뉴욕타임스
뉴욕타임스 인증된 계정 · 독보적인 저널리즘
2022/07/29

By Jane Perlez
As relations with the U.S. and Europe plummet, Beijing is beginning a new wave of diplomacy in Africa, where it dominates trade with resource-rich nations.
China’s top leader, Xi Jinping, speaking by video to a China-Africa forum in November. China’s campaign to cultivate African allegiances is part of a great geopolitical competition. 출처: Huang Jingwen/Xinhua, via Associated Press/뉴욕타임스

Whirlwind visits to crisis-riven nations in Africa. A sleek training center for the continent’s up-and-coming politicians. The prospect of major debt forgiveness for a favorite African country.
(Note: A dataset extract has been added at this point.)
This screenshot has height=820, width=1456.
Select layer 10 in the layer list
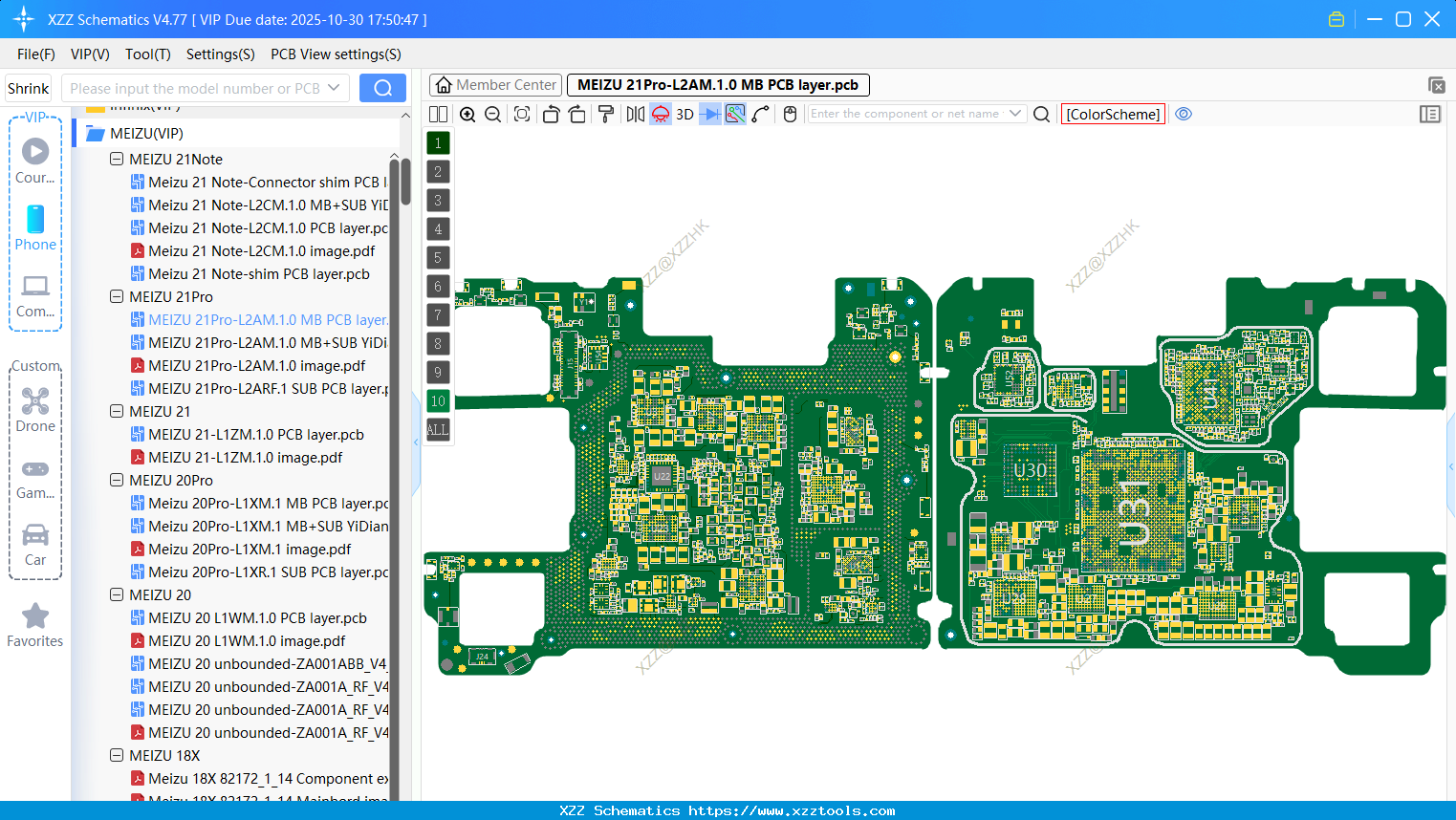tap(438, 400)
As relations with the United States and Europe plummet, China is starting a new wave of diplomacy in Africa, where it dominates trade with resource-rich nations and keeps friendly ties with mostly authoritarian leaders, unfettered by competition from the West.

China’s campaign to cultivate African allegiances is part of a great geopolitical competition, which has intensified since the start of the war in Ukraine. Already fiercely vying for loyalties in Asia, Beijing and Washington are now jockeying broadly for influence, with the United States, Europe and their democratic allies positioned against China, Russia, Iran and other autocracies. Heightening the competition, Russia’s foreign minister, Sergey V. Lavrov, began a tour of Egypt, Ethiopia, Uganda and the Democratic Republic of Congo Sunday.

In Africa, China is adjusting its approach, more closely integrating financial and diplomatic efforts. It’s a recognition that just building new expressways, hydropower dams and skyscrapers — as China has tried to do with the Belt and Road Initiative — isn’t sufficient to secure relations.